NEW YORK–It may remain the American dream, but Millennials (age 25-40) are finding it hard even to afford where they live, and nearly impossible to buy a home.
A new report from Legal & General Group, U.S. Millennials and Home Ownership – A Distant Dream for Most, has found, perhaps not surprisingly, that in the wake of COVID-19, more and more young people are having to make difficult decisions about where to live.
“The pandemic forced many to go back home to their parents or hometown in order to be able to buy their own place, while remaining in a larger metropolitan area or even in their college town has moved further out of their reach,” the organization said in releasing its report.

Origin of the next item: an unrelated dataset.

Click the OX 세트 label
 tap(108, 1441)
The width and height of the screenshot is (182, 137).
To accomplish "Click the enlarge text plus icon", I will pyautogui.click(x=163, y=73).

The company said its study, which will be released in several focused segments, “talked to U.S. Millennials not as a homogeneous generation, but as three distinct age groups with highly individualized, often different housing needs,” the organization said.
Part 1 of the study focused the effects of the pandemic on home-buying sentiment and decisions across urban, suburban, and less populated geographies.
The Findings
Among the findings:
- Millennials broadly view COVID-19 as the latest obstacle in a “raw deal” on affordable housing
- 62% of U.S. Millennials say big cities are hard or extremely hard to afford
- 56% of U.S. Millennials say large metropolitan areas including suburbs are hard or extremely hard to afford
- Nearly half of Millennials are unhappy with their current location
- 33% would move to a smaller town due to affordability
- Cost of renting is so high that home ownership has been put on the back burner
‘Increasingly Unattainable’
“This study confirms that for most young adults, buying a home is an increasingly unattainable goal,” said Legal & General Group CEO Nigel Wilson. “Millennials we studied cited crushing student and medical debt, and the failure of wages to keep up with the cost of living as accelerators of this generational problem of unaffordable housing. If you’re under the age of 40, you’re part of a generation that needs access to a bigger and more broadly available supply of affordable housing than currently exists.”